3 · They are ferociously selective — and selectivity creates the brand. Saying no, holding a brutal quality bar, and protecting "one firm" consistency is why the brand means something. Scarcity and standards are not the by-product of being elite; they are the cause of it.
4 · They price on value, never on cost. They simply don't compete on being cheaper. Once you compete on price you've conceded you're a commodity — and commodities race to zero, which is exactly the road that ends in selling courses.
5 · They run a talent-and-alumni flywheel. Elite output builds the brand, the brand attracts elite people, and alumni become the executives who hire the firm a decade later. The relationship outlives the project.
We can't copy MBB's cost structure, and we shouldn't want to. But the system translates almost perfectly to what we're building — and AI lets us reach it without their overhead:
Our version of "selling trust, not tactics" is revenue-share: the purest possible promise that we own the outcome with you. Our proprietary IP is the playbook/skill library plus Thai-SME benchmark data nobody else is accumulating. Our selectivity is the five-point deal screen — it's not bureaucracy, it's brand-building. Our "never compete on price" is productising the cheap tier so we widen access through products while keeping advisory premium and outcome-aligned — that's how we avoid the course-mill trap while still being affordable. And our flywheel is the GTM loop in Section 4.
Deliberately loose on tactics, clear on the game. Three horizons:
| Horizon | The goal of the phase | What we must not do |
|---|---|---|
| Now → ~6 mo Earn the right | One undeniable, documented outcome (RK). Set our quality bar and start hoarding IP from every engagement. Define the standard of "our work." | Don't chase logos or revenue breadth. Don't take a deal that fails the screen just to eat. |
| ~6–18 mo Turn the loop on | 5–10 documented wins; product loop running; own a narrow category ("the firm that does X for Thai SMEs"). Reference stories sell the next ten. | Don't broaden the category before we own a narrow one. Don't let products become a discount on our trust. |
| 18 mo + Compound & expand | Benchmark-data moat; talent flywheel begins; expand lines/segments/geography from a position of brand, not need. | Don't dilute the bar to scale headcount. Growth follows the brand, never the reverse. |
If we hold the direction — trust over tactics, IP that compounds, selectivity as brand, value over price, a loop that feeds itself — the specific tactics can flex as the market teaches us. That's the balance I want: obvious about the game, flexible about the moves. And it has to be shared across the four of us from Day 1, because the first time we're tempted by an easy, off-strategy deal, this is the section that has to win the argument.

▶ [DATA EXCERPT]:
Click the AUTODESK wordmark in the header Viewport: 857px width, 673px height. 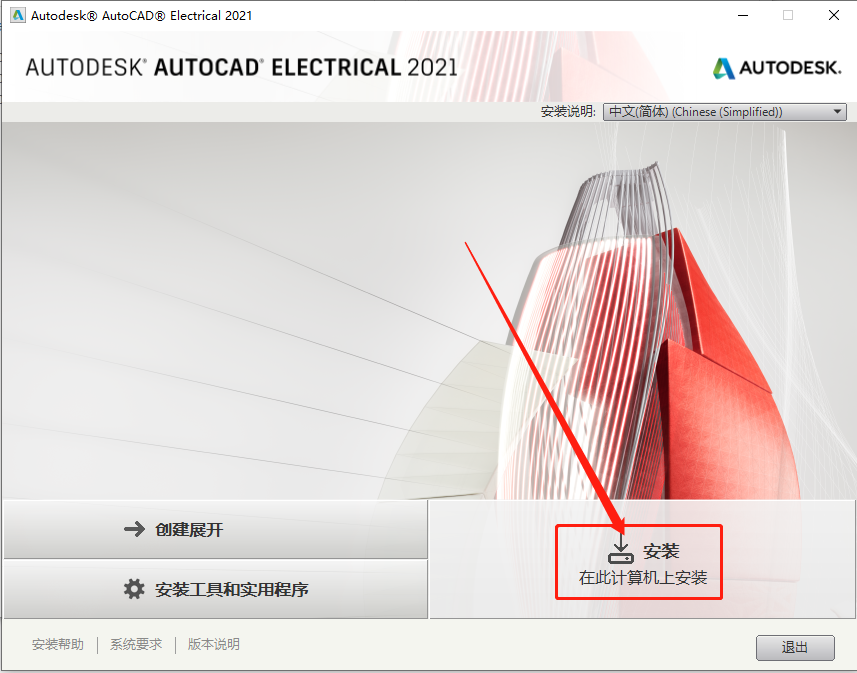[790, 68]
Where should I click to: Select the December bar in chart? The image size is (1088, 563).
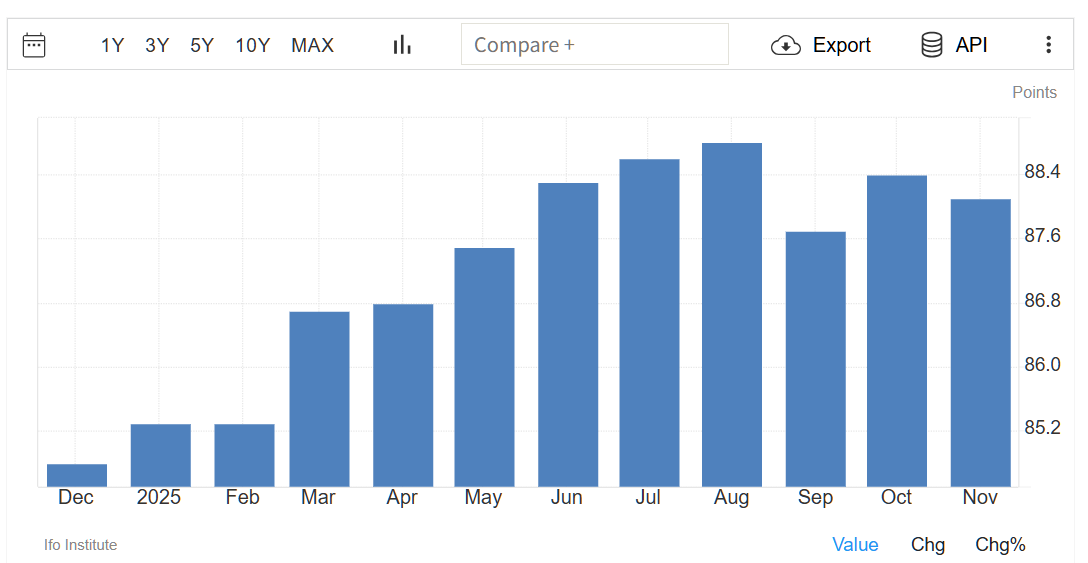pyautogui.click(x=77, y=476)
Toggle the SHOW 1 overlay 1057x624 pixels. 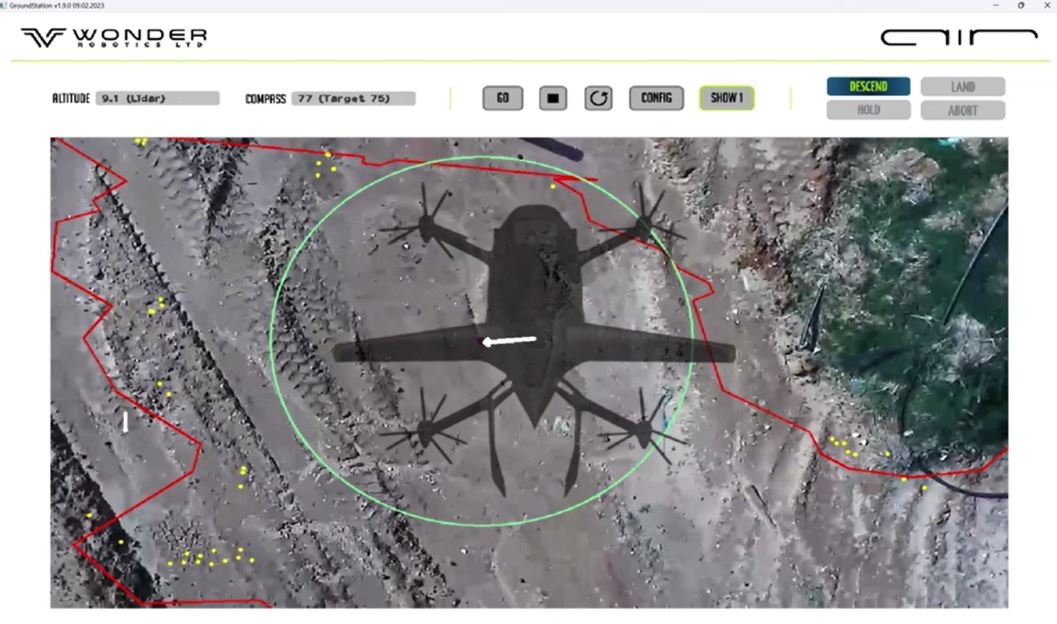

▶ [EXERCISE]: Extend the strategy memo on building an elite advisory firm for Thai SMEs, starting right after its final sentence.

▶ [ANSWER BELOW]:
Here's the north star, and then what I'm actually asking of each of you. The north star is simple enough to say in one line and big enough to spend years on: world-class help, finally within reach of the businesses that drive Thailand — and, eventually, beyond it. From ฿490 products, to revenue-share advisory, to helping Thai SMEs expand abroad.
The ask is this: read this through, come with where you agree, where you don't, and what you'd change — and let's spend our next session aligning, not admiring the problem. I don't need us to agree on everything today. I need us to agree on the same thing, deliberately, before we pour the next six months into it. If we get the alignment right, I think the window in front of us is genuinely rare. If we get it wrong, no amount of AI leverage will save us from ourselves.
Let's go build it — together, and on purpose.
— Weerapat
Confidential · Founding Vision · 2026. Figures and their confidence levels are tracked in the Control Room (_control_room/index.html); illustrative numbers are marked as such and should be hardened before any external use. Companion deck: Firm_Vision_Deck.pptx.